After learning a large amount of unlabeled data, a powerful feature extractor can be acquired, and it can also extract better features when facing new tasks, especially small sample tasks such as medical imaging.

common use

Relative Position Prediction: Predict the relative position between two randomly selected image patches in an image

Image Restoration: Predict the occluded part of an image Jigsaw Puzzle: Restore the 9 image blocks that were disturbed in the image

Rotation Angle Prediction: Predict the rotation angle of objects in the image

Image coloring: use the L brightness channel in the Lab image to predict the ab color channel

Cross-channel prediction: L channel and ab channel predict each other
Counting: predict the number of noses, eyes, paws, heads

Instance distinction: classification, an image and its enhanced image are of one class, and other images are of different classes

Contrasting Predictive Coding: Predicting "Future" Information Based on "Past" Information

Visual Self-Supervised Algorithm Based on Contrastive Learning

concept

The concept of contrastive learning has been around for a long time, and it is a method of unsupervised learning. How to learn without supervision information and no need to reconstruct the data? -- data enhancement + mutual information

Its core is to draw the positive samples closer and the negative samples farther away by calculating the distance between sample representations. That is, when we are able to distinguish between positive and negative instances of that sample, the resulting representation is sufficient

 official

1. Sample N pictures and use different data enhancement methods to generate two views for each picture

2. Input them into the network respectively to obtain coded representations of y and y'
3. Calculate cosine pairwise for the upper and lower batches to obtain an NxN matrix.
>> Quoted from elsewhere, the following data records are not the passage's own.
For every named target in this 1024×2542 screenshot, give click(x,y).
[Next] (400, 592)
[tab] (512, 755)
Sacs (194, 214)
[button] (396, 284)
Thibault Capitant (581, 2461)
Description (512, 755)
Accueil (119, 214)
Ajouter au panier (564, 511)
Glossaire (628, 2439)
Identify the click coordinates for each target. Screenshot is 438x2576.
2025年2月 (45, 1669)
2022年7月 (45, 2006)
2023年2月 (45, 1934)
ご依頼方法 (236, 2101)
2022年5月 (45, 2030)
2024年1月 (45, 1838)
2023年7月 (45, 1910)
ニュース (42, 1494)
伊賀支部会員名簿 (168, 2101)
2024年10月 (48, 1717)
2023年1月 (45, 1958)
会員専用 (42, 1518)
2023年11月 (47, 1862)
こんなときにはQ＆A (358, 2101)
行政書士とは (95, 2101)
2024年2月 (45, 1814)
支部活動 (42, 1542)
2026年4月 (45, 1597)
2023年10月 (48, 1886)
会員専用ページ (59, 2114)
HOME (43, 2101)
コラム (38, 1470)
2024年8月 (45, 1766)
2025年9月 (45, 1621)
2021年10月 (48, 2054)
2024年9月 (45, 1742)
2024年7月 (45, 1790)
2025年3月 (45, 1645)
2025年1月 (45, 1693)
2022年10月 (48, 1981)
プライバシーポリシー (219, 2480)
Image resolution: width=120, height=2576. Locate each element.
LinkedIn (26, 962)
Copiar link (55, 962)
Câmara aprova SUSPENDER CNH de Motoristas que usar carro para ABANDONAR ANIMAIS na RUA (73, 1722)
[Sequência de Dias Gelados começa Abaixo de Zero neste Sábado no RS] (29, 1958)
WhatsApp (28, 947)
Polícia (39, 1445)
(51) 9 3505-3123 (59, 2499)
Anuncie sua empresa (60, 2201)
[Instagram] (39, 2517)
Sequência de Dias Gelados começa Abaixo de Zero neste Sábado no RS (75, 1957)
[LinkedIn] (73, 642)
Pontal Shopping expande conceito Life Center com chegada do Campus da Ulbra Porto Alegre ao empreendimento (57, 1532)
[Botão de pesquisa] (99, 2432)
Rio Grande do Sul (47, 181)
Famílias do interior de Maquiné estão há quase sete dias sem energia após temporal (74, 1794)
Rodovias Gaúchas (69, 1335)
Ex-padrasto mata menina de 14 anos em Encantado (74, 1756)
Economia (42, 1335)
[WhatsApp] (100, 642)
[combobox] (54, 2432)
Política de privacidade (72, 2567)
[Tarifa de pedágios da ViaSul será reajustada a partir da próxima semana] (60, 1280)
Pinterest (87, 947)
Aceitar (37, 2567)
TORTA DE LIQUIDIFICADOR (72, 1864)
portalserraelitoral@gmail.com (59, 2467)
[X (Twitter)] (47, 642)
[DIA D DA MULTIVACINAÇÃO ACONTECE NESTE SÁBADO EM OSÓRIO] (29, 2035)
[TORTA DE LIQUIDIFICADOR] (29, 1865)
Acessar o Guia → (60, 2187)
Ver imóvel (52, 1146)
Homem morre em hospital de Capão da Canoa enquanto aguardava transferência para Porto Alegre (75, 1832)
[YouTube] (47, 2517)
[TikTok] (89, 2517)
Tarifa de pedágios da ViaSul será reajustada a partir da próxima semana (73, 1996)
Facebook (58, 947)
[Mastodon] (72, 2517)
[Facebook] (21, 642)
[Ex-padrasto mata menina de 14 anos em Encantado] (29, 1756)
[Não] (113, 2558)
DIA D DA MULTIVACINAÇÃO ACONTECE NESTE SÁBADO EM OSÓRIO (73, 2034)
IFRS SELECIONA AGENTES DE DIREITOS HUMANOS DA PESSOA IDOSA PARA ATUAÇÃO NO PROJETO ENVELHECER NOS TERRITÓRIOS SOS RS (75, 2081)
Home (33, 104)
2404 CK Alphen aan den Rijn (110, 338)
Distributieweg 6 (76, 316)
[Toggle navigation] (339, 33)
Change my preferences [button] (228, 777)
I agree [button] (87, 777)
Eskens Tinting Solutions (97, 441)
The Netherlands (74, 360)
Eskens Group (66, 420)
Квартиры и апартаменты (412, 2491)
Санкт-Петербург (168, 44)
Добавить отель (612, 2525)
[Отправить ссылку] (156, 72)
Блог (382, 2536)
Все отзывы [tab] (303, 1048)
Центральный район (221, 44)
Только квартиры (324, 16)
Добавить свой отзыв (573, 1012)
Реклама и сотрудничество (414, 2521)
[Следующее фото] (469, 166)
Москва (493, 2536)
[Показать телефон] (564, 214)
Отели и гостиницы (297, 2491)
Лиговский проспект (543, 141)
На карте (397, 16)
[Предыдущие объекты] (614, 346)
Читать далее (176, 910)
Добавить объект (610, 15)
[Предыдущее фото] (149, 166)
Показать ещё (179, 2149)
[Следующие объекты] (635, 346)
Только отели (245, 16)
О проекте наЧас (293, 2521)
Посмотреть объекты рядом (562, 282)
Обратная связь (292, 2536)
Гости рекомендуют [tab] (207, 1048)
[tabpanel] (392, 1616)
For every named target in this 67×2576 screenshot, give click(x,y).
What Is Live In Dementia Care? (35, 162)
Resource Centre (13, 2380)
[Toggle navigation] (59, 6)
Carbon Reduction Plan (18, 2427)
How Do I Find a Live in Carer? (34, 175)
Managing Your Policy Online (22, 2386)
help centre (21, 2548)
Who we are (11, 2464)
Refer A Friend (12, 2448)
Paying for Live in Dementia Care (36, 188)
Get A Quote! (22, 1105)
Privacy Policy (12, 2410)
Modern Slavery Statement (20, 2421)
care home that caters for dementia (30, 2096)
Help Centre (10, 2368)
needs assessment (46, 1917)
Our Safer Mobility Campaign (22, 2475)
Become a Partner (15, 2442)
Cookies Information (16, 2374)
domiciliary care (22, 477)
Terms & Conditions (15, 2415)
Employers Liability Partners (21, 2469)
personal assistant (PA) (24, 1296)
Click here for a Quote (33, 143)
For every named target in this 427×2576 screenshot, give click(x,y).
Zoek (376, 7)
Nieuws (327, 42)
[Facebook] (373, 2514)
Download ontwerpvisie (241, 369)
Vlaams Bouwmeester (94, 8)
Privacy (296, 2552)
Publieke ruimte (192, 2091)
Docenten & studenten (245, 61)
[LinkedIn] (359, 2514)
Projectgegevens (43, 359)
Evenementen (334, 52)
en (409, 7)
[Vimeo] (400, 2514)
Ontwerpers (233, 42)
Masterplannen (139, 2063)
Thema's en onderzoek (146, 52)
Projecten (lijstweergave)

The diagonal position of each row represents the similarity between y and y', and the rest represent The similarity between y and N-1 negative examples. Do softmax classification for each row, use cross entropy loss as loss, and get the loss of comparative learning

Where t \ tau t is an adjustable coefficient, the magnitude of the result after dot multiplication is not suitable for softmax operation, controlled by a t \tau t coefficient

 Method to realize

end-to-end 

Use the samples in the current batch as a dictionary

Disadvantages: limited by the GPU, the batch cannot be too large, and the dictionary is a big deal 

memory bank storage queue

Set up a memory bank to store the previously encoded samples

 

The stored codes are all calculated by the previous encoder, and the left encoder has been updating. There will be inconsistencies on both sides, which will affect the target optimization

Booger

Moco addresses the disadvantages of the above approach

 

loss function

Assuming that there is a positive sample k+ and the rest are negative samples, according to the loss of nfoNCE, the loss is expressed as:

Among them, q and k+ can have various construction methods. This article uses a simpler way:

  (1) Random resize a picture;

(2) Perform two random crops of 224*224 to obtain two images as q and k+ respectively;

(3) Perform enhanced operations, including random color jttering, random horizontal fliprandom grayscale conversion, etc.

use

Because comparative learning is to see whether it is similar, it can be used for retrieval, image search

Mask-based visual self-supervised algorithm

With Vision Transformer (ViT) dominating the major datasets in 2021, how to build a more suitable self-supervised learning paradigm based on ViT has become a major problem in this field. Initially, DINO and MoCo v3 tried to combine contrastive learning and ViT, and achieved good results. However, for a long time, due to the difference between the CV and NLP field data and the basic model, NLP's Masked Language Modeling (MLM) code mode mechanism has not been successfully applied to the CV field, but the recent vigorous development of ViT is the application of the mask learning mechanism. This opens the door to visual self-supervision.

Method to realize

BEIT

Inspired by BERT, the author proposes a pre-training task, masked image modeling (MIM) MIM uses two views for each image, the image patch and the visual token. The author divides the image into a grid of patches, which are the input representations of the main Transformer. In addition, the authors "tokenize" images into discrete visual tokens, which are obtained through latent codes of discrete VAEs. During pre-training, the author randomly masks some image patches and inputs the damaged ones to the Transformer. The model learns to recover the visual tokens of the original image, rather than the original pixels of the mask patch.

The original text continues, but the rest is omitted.